Rima Khalaf Hunaidi (ريما خلف; born 1953, in Kuwait) is a national of Jordan who served as Executive Secretary of the United Nations Economic and Social Commission for Western Asia (ESCWA) from 2010 to 2017. She resigned from this position in March 2017, rather than comply with a request from the UN Secretary General António Guterres to withdraw a report that accused Israel of establishing an apartheid regime.

==Education==
Khalaf holds a BA in Economics from the American University of Beirut and a Master's in Economics and a Ph.D in System Science from Portland State University in the United States of America.

==Career==
===Public service===
Rima Khalaf Hunaidi held several high-ranking ministerial positions in Jordan, including:
- Minister of Industry and Trade (1993–1995).
- Minister of Planning (1995–1998).
- Deputy Prime Minister and Minister of Planning (1999–2000).

In her capacity as Deputy Prime Minister and head of the ministerial economic team, Khalaf promoted economic reform in Jordan while working on promoting social development through building human capital, alleviating poverty and strengthening social safety nets.

===International forums for development===
Khalaf held the position of Assistant Secretary-General and Director of the Regional Bureau for Arab States (RBAS) at the United Nations Development Programme (UNDP) from 2000 to 2006. She led important regional initiatives on education, knowledge acquisition and economic growth in the Arab States. She was the founder of the pioneering Arab Human Development Report. The first Report in the series, entitled "Creating Opportunities for Future Generations", received the 2003 Prince Claus Award. The third Report, entitled "Towards Freedom in the Arab World", received the King Hussein Leadership Prize in 2005.

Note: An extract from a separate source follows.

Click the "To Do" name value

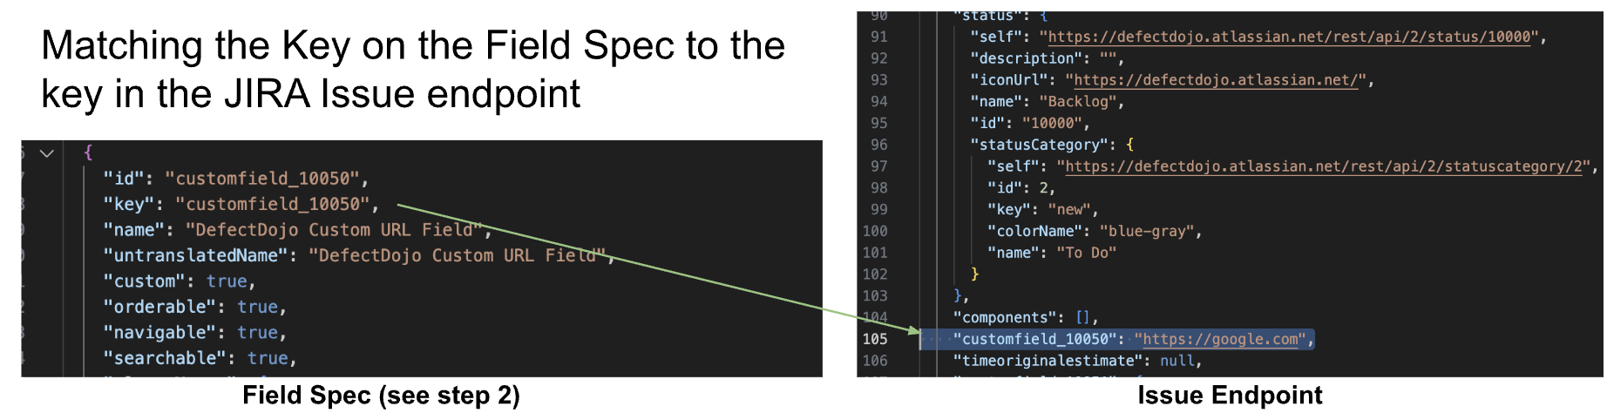click(1086, 253)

Khalaf is a regular contributor to regional and international policy forums concerned with the state of development in the Arab world. She participated in a number of international commissions chief among them are the High Level Commission on the Modernization of the World Bank Group Governance (2008–2009), and the International Advisory Group for Managing Global Insecurity (2007–2008). Ms. Khalaf also served as the Chairperson of the Advisory Board of the United Nations Democracy Fund (2006–2007). She was a visiting scholar at Harvard University during the spring semester of 2009-2010.

Also in 2008-9 Khalaf served as the chief executive officer of the Mohammed bin Rashid Al Maktoum Foundation.

Khalaf served at the United Nations as Executive Secretary of the Economic and Social Commission for Western Asia (ESCWA) from 2010 to 2017.

====UN controversy====
On 17 March 2017, Rima Khalaf announced her resignation from her position at the UN saying the UN had pressured her to withdraw a report published by ESCWA, co-authored by Richard Falk, accusing Israel of establishing "an apartheid regime". The UN Secretary-General António Guterres requested the removal of the report from the UN website after previously distancing himself from it. United States UN ambassador Nikki Haley, commenting on the resignation, said: "When someone issues a false and defamatory report in the name of the UN, it is appropriate that the person resign." She had assisted in appointing Falk to write the report, and defend its contents.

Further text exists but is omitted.